**TASK DETAILS**.
Filter the entries below, keeping only lines with the word "musizieren".

++++++++

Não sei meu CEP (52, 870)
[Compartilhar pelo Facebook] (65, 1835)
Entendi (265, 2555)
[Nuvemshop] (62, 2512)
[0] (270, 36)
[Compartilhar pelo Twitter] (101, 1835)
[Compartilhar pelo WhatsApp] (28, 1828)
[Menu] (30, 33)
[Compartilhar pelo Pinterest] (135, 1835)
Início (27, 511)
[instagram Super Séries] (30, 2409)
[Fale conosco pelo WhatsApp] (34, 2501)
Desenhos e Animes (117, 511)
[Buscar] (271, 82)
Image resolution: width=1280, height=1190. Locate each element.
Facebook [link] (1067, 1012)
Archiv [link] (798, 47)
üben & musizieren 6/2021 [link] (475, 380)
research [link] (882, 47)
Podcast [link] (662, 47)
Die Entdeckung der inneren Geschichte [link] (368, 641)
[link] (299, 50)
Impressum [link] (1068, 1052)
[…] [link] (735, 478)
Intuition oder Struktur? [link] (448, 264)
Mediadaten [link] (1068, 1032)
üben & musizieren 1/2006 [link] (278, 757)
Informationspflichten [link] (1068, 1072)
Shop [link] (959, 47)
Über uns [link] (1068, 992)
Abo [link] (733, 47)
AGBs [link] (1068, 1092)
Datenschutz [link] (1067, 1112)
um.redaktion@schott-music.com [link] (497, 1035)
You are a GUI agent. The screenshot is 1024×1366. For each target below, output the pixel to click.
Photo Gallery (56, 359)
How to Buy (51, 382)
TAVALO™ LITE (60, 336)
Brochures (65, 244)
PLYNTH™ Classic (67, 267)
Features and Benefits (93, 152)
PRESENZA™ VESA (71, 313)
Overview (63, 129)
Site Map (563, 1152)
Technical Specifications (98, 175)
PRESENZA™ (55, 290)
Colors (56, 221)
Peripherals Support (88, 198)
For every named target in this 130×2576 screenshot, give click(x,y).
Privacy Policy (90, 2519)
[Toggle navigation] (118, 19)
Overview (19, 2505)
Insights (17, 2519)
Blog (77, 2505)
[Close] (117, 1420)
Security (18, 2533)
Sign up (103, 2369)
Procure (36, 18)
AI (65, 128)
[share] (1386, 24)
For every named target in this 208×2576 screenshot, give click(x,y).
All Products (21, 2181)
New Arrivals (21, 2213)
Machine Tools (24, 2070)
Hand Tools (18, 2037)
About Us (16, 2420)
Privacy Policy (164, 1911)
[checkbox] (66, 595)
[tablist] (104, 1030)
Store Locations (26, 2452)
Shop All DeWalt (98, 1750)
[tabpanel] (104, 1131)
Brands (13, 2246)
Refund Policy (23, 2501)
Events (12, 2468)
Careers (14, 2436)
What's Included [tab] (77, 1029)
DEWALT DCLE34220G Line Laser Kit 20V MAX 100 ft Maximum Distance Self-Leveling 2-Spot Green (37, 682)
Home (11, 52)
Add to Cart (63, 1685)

++++++++

**SOLUTION BELOW**.
üben & musizieren 6/2021 [link] (475, 380)
üben & musizieren 1/2006 [link] (278, 757)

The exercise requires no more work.